Y como José era ministro de un Dios que quería que su Hijo viniese a la tierra bajo el signo del dolor, era preciso que la imposición del nombre estuviese acompañada de un comienzo de sufrimiento. Uniendo, pues, el gesto a la palabra, inauguró el misterio de la redención del mundo haciendo verter las primeras gotas de esa Sangre redentora que tendría todos sus efectos en la Pasión dolorosa.
Hizo brotar de su fuente el río de salvación y de misericordia que ya nunca dejaría de correr en favor del mundo: el niño que lloraba y pataleaba al recibir su nombre iniciaba su oficio de Salvador.

Cuando terminó la ceremonia, los invitados se fueron y María se puso a curar la herida del niño. ¡Con qué entusiasmo pronunciaría José las dos sílabas del nombre que acababa de imponerle! ¡Cuántas maravillas y promesas descubriría en el nombre de Jesús...!
Experimentaría a la letra lo que San Bernardo expresaría más tarde: que ese nombre es música para los oídos, miel para los labios, encanto para el corazón...

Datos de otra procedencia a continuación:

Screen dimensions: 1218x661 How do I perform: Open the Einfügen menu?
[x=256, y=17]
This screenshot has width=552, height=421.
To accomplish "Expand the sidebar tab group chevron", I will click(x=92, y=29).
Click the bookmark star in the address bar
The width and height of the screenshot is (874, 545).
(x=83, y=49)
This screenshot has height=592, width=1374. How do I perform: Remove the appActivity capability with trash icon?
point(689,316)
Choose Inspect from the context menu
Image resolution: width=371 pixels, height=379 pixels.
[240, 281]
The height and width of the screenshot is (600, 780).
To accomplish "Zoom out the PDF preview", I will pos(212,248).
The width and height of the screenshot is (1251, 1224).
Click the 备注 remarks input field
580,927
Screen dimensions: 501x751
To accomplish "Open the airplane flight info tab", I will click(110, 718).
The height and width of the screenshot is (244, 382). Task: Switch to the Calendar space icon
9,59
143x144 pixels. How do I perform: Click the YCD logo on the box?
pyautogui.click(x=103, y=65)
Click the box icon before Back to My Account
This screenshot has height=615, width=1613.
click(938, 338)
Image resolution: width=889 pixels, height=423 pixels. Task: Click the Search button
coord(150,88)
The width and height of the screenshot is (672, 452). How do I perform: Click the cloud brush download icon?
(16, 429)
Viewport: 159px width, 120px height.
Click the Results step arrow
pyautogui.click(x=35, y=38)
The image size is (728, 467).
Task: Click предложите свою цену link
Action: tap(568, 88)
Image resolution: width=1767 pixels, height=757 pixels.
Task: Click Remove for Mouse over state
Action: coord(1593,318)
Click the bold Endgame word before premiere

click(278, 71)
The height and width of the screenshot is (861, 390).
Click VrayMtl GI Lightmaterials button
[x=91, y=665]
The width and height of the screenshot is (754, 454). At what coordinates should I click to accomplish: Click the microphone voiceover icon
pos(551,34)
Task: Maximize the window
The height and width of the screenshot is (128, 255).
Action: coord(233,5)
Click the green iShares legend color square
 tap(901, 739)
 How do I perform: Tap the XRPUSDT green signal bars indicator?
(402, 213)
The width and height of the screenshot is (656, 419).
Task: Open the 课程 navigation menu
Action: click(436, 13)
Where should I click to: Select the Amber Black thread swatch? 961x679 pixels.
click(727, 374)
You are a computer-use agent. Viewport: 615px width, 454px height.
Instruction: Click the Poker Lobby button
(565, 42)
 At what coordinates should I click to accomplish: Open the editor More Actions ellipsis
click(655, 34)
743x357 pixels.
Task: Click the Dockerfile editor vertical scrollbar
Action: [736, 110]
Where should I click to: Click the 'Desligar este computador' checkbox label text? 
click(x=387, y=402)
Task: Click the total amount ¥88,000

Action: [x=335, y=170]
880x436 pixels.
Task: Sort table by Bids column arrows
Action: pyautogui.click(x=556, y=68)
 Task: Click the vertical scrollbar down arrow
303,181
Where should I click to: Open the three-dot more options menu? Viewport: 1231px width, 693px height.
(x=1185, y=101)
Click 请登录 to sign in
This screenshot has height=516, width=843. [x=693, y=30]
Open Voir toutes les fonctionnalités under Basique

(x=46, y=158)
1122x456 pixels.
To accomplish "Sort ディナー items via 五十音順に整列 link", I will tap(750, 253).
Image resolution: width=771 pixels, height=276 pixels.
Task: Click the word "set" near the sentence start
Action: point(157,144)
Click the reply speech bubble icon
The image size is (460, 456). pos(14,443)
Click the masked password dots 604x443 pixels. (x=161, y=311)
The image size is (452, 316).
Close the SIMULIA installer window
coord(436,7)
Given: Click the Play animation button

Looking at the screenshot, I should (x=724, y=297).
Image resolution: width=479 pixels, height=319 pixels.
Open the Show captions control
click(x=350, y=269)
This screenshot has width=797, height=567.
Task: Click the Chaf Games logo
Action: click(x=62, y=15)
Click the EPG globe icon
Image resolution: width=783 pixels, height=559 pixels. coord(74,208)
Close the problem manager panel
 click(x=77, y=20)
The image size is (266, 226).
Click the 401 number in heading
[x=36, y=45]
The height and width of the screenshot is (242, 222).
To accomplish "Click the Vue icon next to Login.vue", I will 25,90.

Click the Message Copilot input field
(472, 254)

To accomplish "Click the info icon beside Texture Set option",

Cada vez que pronunciaba el nombre de Jesús, se acordaba del misterio que encerraba y anunciaba en sus dos sílabas. Como María en la Anunciación, aceptaba todos los posibles sufrimientos que supondría para el niño su misión de Salvador, los cuales probablemente repercutirían en su corazón de padre, como ya lo acababa de experimentar.